The answer is B. This is the only correct statement about impetigo. All the other statements are FALSE.

A 2 year old with impetigo is ordered topical antibiotic ointment. You're teaching the child's mother how to apply the ointment. Which action by the mother during application of the ointment requires you to re-educate the parent? A. The mother washes her hands before and after the application of the ointment. B. The mother applies a layer of ointment directly over the crust of the lesion. C. The mother uses warm water and antibacterial soap to cleanse the lesions prior to application of ointment. D. The mother uses a cotton swab to apply the ointment.

The answer is B. It is very important to REMOVE any crust from the lesion BEFORE applying antibiotic ointment to the lesion. This allows the ointment to come into contact with the skin, which is where the bacteria reside. To remove the crust, use warm water and antibacterial soap. All the other options are correct.

A 4 year old is admitted to your unit with a severe case of impetigo.

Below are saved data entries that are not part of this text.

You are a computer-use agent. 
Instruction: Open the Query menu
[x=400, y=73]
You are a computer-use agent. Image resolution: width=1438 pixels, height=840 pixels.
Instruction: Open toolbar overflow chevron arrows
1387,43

It is important the nurse follows _______________ while providing care to this patient: A. Droplet precautions B. Standard precautions only C. Contact precautions D. Airborne precaution

The answer is C. The nurse will follow contact precautions, which includes following standard precautions as well. Impetigo is a HIGHLY contagious skin infection. Therefore, the nurse should always where a gown and gloves when providing care to the patient to prevent transmission of the infection.

A parent brings her child into the clinic due to skin lesions that fail to heal. The lesions are red, reported to be itchy, and exhibit exudate. You suspect the child may have impetigo. What is a hallmark finding with this condition? A. Round patches with light pink centers B. Short grey lines on the skin C. Silver colored scales over the lesions D. Yellow crusts over the lesions

The answer is D. Yellow crusted over lesions are a hallmark of impetigo. Option A is a hallmark found with ringworm (tinea corporis), Option C is psoriasis, and Option B is scabies.

Impetigo tends to be most commonly found on: A. Mouth B. Ears C. Nose D. Torso E. Toes

The answers are A and C. Impetigo most commonly tends to be found on the face like the mouth and nose. It can be found on the hands, arms, and legs.

A child with impetigo has a 24 month old sister at home. What will you be sure to include in your teaching to the parents about this condition? A. Keep the child's nails short B. Separate towels and other linens used by the child C. Wash hands with antibacterial soap regularly D. Prevent the child from scratching the lesions E. Vacuum carpets and furniture regularly F. Store stuffed animals and toys in plastic bags for 5 days

The answers are A, B, C and D. Impetigo is contagious and can be spread to other family members. Therefore, the child with the lesions should have their nails cut short to prevent scratching and spreading the infection. In addition, the child's towels, linens, toys etc. should be separated from other family members until the lesions are healed and wash hands regularly with antibacterial soap. Option E represents steps on how to prevent the spreading of lice, and option F represents the steps on how to prevent the spread of scabies.

Select all the most common infectious agents that cause impetigo: A. Sacroptes scabiei B. Staphylococcus aureus C. Klebsiella pneumoniae D. Haemophilus influenzae E. Streptococcus pyogenes F. Listeria monocytogenes

The answers are: B and E. These are the two types of bacteria that tend to cause impetigo....staphylococcus aureus and streptococcus pyogenes.